What makes me a little uncomfortable is I called out this mechanism in some earlier protocol work, but that has seemed to disappear from the public GitHub repo on what was the V1 protocol.
I’m going to leave the math here, because I know that there are some brilliant data engineers in the community who are fully able to absorb and model these implications and bring this back to the community.
Economic Security Guarantees
The idempotency requirement however does not protect against the above when the
same actor controls:
- $50% + 1$ of the $S$ nodes in a session
- The application sending the requests
For a given relay chain ID, assume that there exists $a$ existing apps, and
there are $n$ total existing nodes already staked for the relay chain.
The probability of a single node being selected for a session should be
$\frac{1}{n}$.
As session selection currently happens as random selection with replacement,
then we can represent the probability of controlling the majority of a session
as the probability of having between $\lfloor \frac{S}{2} \rfloor + 1$ and $S$
successes in $S$ attempts of an $\frac{m}{n}$ discrete event, assuming that $m$
represents the total number of nodes that the actor has staked on that relay
chain.
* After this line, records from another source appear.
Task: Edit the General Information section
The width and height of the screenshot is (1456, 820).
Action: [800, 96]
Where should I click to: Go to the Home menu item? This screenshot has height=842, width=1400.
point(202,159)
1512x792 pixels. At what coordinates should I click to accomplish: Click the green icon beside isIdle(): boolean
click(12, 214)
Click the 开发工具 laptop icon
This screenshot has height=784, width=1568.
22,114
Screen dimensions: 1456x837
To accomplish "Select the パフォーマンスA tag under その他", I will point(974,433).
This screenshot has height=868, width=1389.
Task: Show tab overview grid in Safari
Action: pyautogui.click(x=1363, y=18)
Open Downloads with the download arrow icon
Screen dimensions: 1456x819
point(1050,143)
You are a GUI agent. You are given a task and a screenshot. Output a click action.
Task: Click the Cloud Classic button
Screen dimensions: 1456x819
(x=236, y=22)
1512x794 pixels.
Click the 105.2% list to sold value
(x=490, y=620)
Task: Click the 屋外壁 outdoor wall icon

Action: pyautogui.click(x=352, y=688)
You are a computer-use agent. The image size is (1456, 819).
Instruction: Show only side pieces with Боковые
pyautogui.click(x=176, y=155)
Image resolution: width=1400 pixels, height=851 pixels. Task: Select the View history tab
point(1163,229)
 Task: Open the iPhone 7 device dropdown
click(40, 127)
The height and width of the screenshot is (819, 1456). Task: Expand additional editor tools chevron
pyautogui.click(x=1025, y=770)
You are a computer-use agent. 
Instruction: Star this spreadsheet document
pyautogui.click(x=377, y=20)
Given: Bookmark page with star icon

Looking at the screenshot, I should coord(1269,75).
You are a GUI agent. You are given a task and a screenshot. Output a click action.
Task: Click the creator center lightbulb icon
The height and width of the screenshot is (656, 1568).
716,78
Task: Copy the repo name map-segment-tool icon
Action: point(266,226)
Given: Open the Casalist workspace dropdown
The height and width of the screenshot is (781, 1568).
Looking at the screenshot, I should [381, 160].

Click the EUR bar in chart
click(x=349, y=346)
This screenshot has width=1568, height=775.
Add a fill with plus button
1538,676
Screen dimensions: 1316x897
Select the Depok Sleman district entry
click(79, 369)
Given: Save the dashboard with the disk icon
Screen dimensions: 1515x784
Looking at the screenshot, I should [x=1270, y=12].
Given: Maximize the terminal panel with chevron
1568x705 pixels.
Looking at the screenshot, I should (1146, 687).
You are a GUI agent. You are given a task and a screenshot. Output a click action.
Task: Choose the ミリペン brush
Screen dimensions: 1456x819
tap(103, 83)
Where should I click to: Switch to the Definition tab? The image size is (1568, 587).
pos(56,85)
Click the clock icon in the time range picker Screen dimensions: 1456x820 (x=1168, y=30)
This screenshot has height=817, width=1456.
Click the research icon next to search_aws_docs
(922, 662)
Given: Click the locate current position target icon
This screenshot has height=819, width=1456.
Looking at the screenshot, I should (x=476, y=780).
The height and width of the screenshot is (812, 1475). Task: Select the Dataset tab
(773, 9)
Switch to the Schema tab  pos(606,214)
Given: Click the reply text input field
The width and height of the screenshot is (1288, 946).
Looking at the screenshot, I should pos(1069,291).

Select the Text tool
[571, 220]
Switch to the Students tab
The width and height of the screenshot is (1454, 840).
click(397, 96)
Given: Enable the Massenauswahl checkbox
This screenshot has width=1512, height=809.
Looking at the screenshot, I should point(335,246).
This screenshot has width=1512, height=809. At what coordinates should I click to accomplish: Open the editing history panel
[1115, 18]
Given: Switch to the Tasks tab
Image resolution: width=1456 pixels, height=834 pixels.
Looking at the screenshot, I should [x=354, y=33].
We model this using the binomial distribution, with $p = \frac{m}{n}$
and
$n \in \lbrace \lfloor \frac{S}{2} \rfloor + 1, \lfloor \frac{S}{2} \rfloor+ 2, …, S \rbrace$
$$
P_{MC}(m,n,S) := \sum_{k=\lfloor \frac{S}{2} \rfloor + 1}^{S}{\binom{S}{k} \left(\frac{m}{n}\right)^{k}\left(1 - \frac{m}{n}\right)^{S-k}}
$$
This is the probability of controlling a session for an arbitrary app. Assuming
that the same actor controls $a$ apps, then the probability that the actor is
able to fully control at least one session for their own application would be:
$$
P_{SD}(a,m,n,S) := 1 - \left(1 - P_{MC}(m,n,S)\right)^{a}
$$
Then given $R :=$ application/BaseRelaysPerPOKT
, $B :=$
pos/BlocksPerSession
, and $N :=$ pos/StakeMinimum
, the cost of a configuration
of $a$ app stakes and $m$ node stakes, for which the probability of capturing a session
can be calculated via $P_{SD}$, is computed as follows:
$$
C(a,m,R,S,B,N,T) = \frac{100aBS}{R} + mN
$$
Economics Code Sample
from functools import partial
import numpy as np
def p_binom(n: int, p: float, k: int) -> float:
return (
np.math.factorial(n)
/ (np.math.factorial(k) * np.math.factorial(n - k))
* p ** (k)
* (1 - p) ** (n - k)
)
def p_majority_session(
nodes_staked: int, total_nodes: int, nodes_per_session: int
) -> float:
start = nodes_per_session // 2 + 1
end = nodes_per_session + 1
binom = partial(p_binom, nodes_per_session, nodes_staked / total_nodes)
return sum(map(binom, range(start, end)))
def p_self_dealing(
apps_staked: int, nodes_staked: int, total_nodes: int, nodes_per_session: int
) -> float:
return (
1
- (1 - p_majority_session(nodes_staked, total_nodes, nodes_per_session))
** apps_staked
)
def cost(
apps_staked: int,
nodes_staked: int,
pokt_to_usd: float,
nodes_per_session: int = 24,
base_relays_per_pokt: int = 200000,
stake_minimum: int = 15000,
) -> float:
apps_cost = (
apps_staked
* nodes_per_session
/ (base_relays_per_pokt / 100)
)
nodes_cost = nodes_staked * stake_minimum
return (apps_cost + nodes_cost) * pokt_to_usd
print(1 / p_self_dealing(10, 150, 350, 24))
print(cost(10, 15, 0.07))
This work was about the economics of a node/app pairing gaining a majority control of the truth of a session, i.e. 51% percent control. In this case, this math is capturing the assumed cost of a network actor gaining that 51% control, but it can be easily extended to see the implications of how the current network stake topology could lead to outsized distributions of these newly proposed token mechanisms.